The women pulled their horse's head this way and that, in apparent confusion, and then began to turn out into the trackless snow at the roadside, in spite of Bartley's frantic efforts to arrest them. They sank deeper and deeper into the drift; their horse plunged and struggled, and then their cutter went over, amidst their shrieks and cries for help.
Bartley drove up abreast of the wreck, and, saying, “Still, Jerry! Don't be afraid, Marcia,”—he put the reins into her hands, and sprang out to the rescue.
One of the women had been flung out free of the sleigh, and had already gathered herself up, and stood crying and wringing her hands; “Oh, Mr. Hubbard, Mr. Hubbard! Help Hannah! she's under there!”
“All right! Keep quiet, Mrs. Morrison! Take hold of your horse's head!” Bartley had first of all seized him by the bit, and pulled him to his feet; he was old and experienced in obedience, and he now stood waiting orders, patiently enough. Bartley seized the cutter and by an effort of all his strength righted it. The colt started and trembled, but Marcia called to him in Bartley's tone, “Still, Jerry!” and he obeyed her.
The girl, who had been caught under the overturned cutter, escaped like a wild thing out of a trap, when it was lifted, and, plunging some paces away, faced round upon her rescuer with the hood pulled straight and set comely to her face again, almost before he could ask, “Any bones broken, Hannah?”

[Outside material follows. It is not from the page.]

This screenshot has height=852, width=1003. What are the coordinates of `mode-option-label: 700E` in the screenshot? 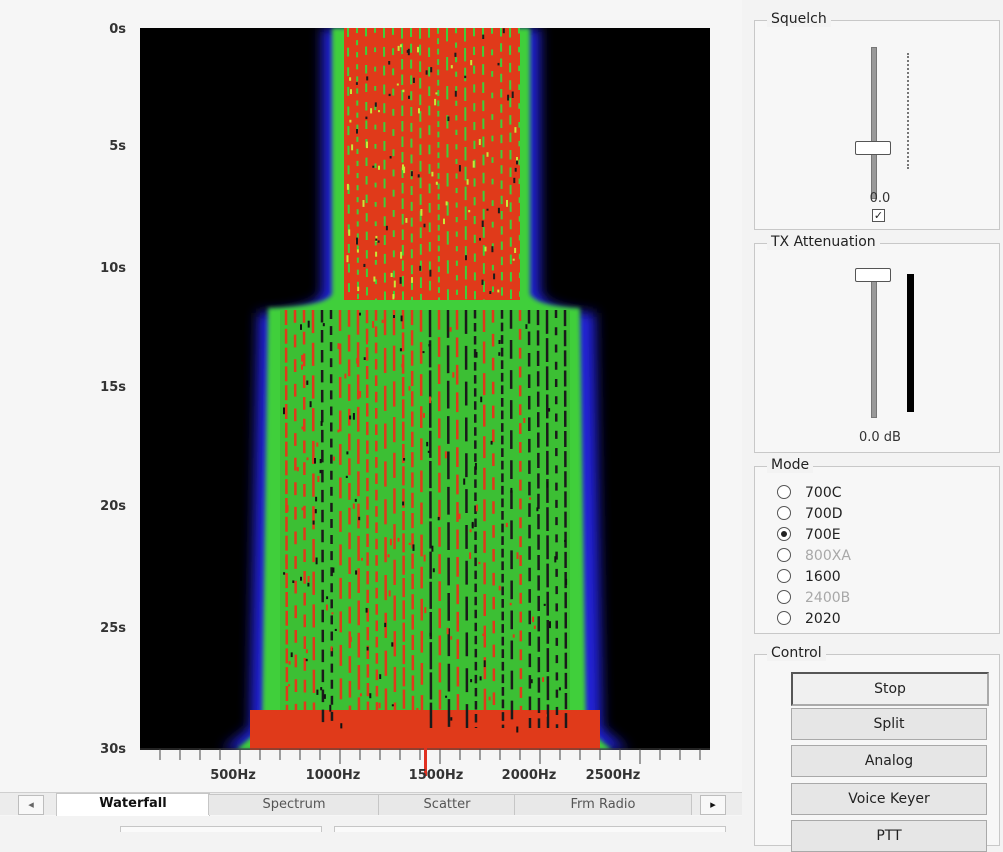 It's located at (823, 535).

“No!” she shouted. “Mother! mother! stop crying! Don't you see I'm not dead?” She leaped about, catching up this wrap and that, shaking the dry snow out of them, and flinging them back into the cutter, while she laughed in the wild tumult of her spirits. Bartley helped her pick up the fragments of the wreck, and joined her in making fun of the adventure. The wind hustled them, but they were warm in defiance of it with their jollity and their bustle.
“Why didn't you let me turn out?” demanded Bartley, as he and the girl stood on opposite sides of the cutter, rearranging the robes in it.